What to do — In the material below, some lines carry "Remove". Copy each such line.

Extracted entries —
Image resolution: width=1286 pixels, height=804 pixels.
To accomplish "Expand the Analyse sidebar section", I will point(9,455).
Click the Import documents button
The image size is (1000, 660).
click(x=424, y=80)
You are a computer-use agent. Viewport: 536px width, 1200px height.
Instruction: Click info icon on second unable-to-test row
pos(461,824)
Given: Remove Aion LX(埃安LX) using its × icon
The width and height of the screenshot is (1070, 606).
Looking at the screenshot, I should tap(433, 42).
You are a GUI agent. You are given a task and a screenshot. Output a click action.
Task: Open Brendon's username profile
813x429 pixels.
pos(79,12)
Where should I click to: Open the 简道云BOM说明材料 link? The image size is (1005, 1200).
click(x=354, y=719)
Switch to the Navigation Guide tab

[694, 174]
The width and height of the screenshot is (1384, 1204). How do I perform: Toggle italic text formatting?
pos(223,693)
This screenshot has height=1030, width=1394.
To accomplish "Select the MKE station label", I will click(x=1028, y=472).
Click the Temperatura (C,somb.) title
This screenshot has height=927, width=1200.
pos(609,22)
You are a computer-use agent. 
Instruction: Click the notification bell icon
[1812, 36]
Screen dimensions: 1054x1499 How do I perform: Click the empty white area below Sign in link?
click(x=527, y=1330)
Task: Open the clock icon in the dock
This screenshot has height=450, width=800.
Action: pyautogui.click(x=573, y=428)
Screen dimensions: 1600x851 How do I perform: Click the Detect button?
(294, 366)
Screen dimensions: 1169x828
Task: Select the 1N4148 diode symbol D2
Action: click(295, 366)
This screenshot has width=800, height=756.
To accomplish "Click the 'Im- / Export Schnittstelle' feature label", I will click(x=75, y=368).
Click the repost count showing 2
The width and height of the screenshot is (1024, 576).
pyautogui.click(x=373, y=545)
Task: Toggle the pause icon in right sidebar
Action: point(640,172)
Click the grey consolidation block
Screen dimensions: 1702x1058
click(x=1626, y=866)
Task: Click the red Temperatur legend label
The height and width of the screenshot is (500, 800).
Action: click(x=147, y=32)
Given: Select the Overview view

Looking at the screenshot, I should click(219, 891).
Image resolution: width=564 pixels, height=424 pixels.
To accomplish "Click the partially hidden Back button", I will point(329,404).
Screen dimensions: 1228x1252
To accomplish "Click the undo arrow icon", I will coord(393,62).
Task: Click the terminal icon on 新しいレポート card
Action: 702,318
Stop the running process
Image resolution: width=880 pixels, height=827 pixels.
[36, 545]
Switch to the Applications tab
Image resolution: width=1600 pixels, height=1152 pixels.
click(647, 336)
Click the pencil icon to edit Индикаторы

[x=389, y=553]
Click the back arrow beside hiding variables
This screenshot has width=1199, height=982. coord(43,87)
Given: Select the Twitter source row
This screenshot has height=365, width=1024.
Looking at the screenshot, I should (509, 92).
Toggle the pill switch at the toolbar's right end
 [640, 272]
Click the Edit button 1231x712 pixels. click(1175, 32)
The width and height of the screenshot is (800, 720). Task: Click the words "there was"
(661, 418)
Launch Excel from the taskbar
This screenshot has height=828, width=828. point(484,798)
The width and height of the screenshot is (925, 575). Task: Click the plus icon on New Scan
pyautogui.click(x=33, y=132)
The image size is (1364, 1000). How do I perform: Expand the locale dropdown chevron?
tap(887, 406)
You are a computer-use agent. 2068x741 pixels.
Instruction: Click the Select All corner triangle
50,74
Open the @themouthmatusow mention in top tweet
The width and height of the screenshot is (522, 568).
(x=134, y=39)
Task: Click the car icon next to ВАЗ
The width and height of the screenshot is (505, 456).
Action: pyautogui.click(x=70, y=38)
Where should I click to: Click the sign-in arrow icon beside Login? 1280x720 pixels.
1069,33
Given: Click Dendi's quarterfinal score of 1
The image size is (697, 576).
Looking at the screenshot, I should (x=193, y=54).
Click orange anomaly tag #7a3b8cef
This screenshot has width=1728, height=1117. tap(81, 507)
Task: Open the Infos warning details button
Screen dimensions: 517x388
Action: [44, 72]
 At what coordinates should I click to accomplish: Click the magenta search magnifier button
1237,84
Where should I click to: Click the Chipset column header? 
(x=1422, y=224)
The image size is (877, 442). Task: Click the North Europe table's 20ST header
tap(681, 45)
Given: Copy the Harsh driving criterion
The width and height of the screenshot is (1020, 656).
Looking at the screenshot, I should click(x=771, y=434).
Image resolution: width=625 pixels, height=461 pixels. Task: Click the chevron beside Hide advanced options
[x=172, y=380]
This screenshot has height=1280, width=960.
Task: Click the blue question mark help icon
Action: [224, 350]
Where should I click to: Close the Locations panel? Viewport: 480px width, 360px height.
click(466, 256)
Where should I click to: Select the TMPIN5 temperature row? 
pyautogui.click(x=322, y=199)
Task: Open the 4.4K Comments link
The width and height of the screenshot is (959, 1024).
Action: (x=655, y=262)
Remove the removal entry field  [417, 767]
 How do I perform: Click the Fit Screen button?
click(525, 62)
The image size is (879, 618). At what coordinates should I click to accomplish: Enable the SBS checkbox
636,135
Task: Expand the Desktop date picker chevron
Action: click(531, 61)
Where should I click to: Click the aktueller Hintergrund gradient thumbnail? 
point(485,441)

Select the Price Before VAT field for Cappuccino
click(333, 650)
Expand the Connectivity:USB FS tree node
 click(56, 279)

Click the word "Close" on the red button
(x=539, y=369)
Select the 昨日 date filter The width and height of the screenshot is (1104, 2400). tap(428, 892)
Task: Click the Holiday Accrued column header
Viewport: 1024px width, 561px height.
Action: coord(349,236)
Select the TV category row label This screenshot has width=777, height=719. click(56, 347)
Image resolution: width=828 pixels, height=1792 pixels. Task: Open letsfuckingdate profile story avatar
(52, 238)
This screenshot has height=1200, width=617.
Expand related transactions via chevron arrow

Task response —
Given: Remove Aion LX(埃安LX) using its × icon
Remove the removal entry field  [417, 767]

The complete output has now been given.